Flagstaff residents, small businesses offered SBA loans for monsoon destruction at low interest rates

It's Sept. 30, and that means, in theory, the end of the monsoon season, but for those in Flagstaff, the monsoon caused damage that'll take some time to recover from.

No place has been hit harder than Flagstaff by flash floods and wildfire burn scars being overtaken by torrential rain.

Now, financial help is on the way, and the Flagstaff area is asking for a lot of help from Uncle Sam by way of federal grants for flood improvement projects.

The SBA is offering low-interest loans to help residents repair and rebuild their homes lost to the monsoon.

‘You’re always on edge’

After more than a dozen floods in four months, concrete walls around homes started to make sense to keep flood waters out.

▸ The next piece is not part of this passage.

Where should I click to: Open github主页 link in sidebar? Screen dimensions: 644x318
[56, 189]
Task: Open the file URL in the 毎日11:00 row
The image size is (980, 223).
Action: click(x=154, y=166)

"You just want to live a normal life, but you’re always on edge about the next flood happening and that’s for everybody in this neighborhood and the other affected communities," Chase Wilson said, a flood victim, several times over.

But, residents and businesses are somewhat relieved to know help is available.

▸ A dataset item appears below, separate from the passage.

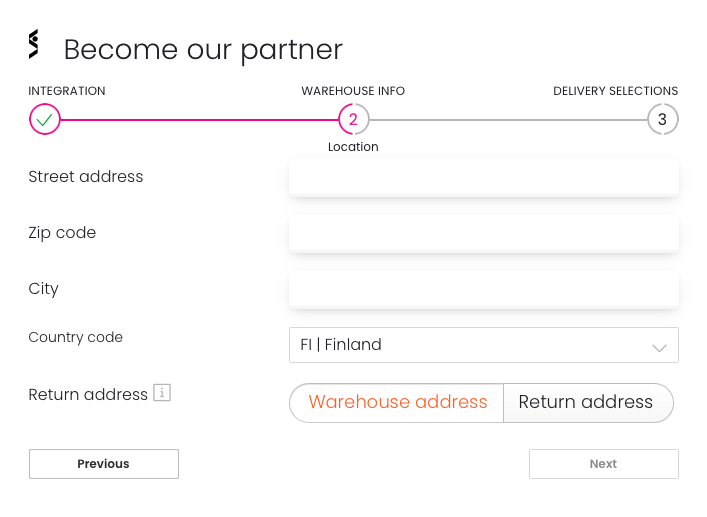Focus the Street address input field

point(483,177)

The Small Business Administration (SBA) set up shop in a makeshift office to help locals, offering loans with rates as low as 1.7%. Money is set aside for home and business owners, as well as renters.


The money is meant to replace and repair flood-damaged property and possessions. Soon, however, the money will dry up.

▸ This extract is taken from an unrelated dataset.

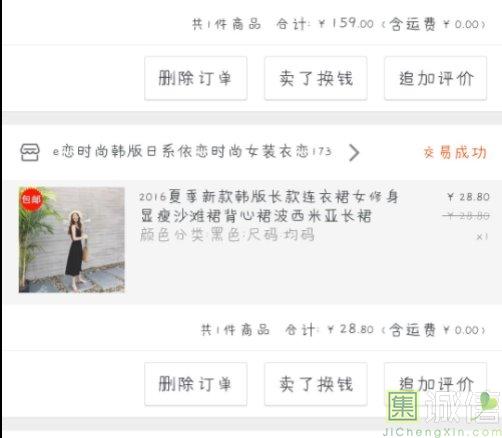Screen dimensions: 502x438
Task: Click the crossed-out original price
Action: coord(466,216)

"Disaster Loan Applications are processed in order to receive, and right now with all the dramatic disasters on the East Coast, that line is going to get pretty long," explained Louise Porter with the SBA.

Coconino County is also asking the Feds for big bucks.

It's requested $140 million for flood imprisonment projects over the next three to five years. That's on top of the $7 million already spent this summer on things like sandbags.

"I think we have a very good plan that will have a positive impact. But if we don’t get that federal money, it’s going to be … it’s going to be very difficult to move forward," said Lucinda Andreani with the Coconino County Flood District.

Smaller projects that the county can afford are already underway.

"After this, I know my neighbors' names. I know who they are, they know who I am, they know they can reach out and have no hesitation, and I’m the same," Wilson said.

The SBA office in Flagstaff closes at the end of Thursday, Oct. 6.

The deadline to finish the no-obligation paperwork is Nov. 18. So far only 14 people have applied.